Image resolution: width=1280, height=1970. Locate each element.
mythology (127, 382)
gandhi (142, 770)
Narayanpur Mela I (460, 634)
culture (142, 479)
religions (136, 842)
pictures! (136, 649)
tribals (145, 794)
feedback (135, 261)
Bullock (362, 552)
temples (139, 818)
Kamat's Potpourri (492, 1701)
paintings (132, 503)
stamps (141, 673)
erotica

◇ ◇ ◇ ◇ ◇

WORK REQUEST>
Repeat the line containing "mythology (127, 382)" and all subsequent lines through the final line of the data, exactly and with no others.

RESPONSE BOX>
mythology (127, 382)
gandhi (142, 770)
Narayanpur Mela I (460, 634)
culture (142, 479)
religions (136, 842)
pictures! (136, 649)
tribals (145, 794)
feedback (135, 261)
Bullock (362, 552)
temples (139, 818)
Kamat's Potpourri (492, 1701)
paintings (132, 503)
stamps (141, 673)
erotica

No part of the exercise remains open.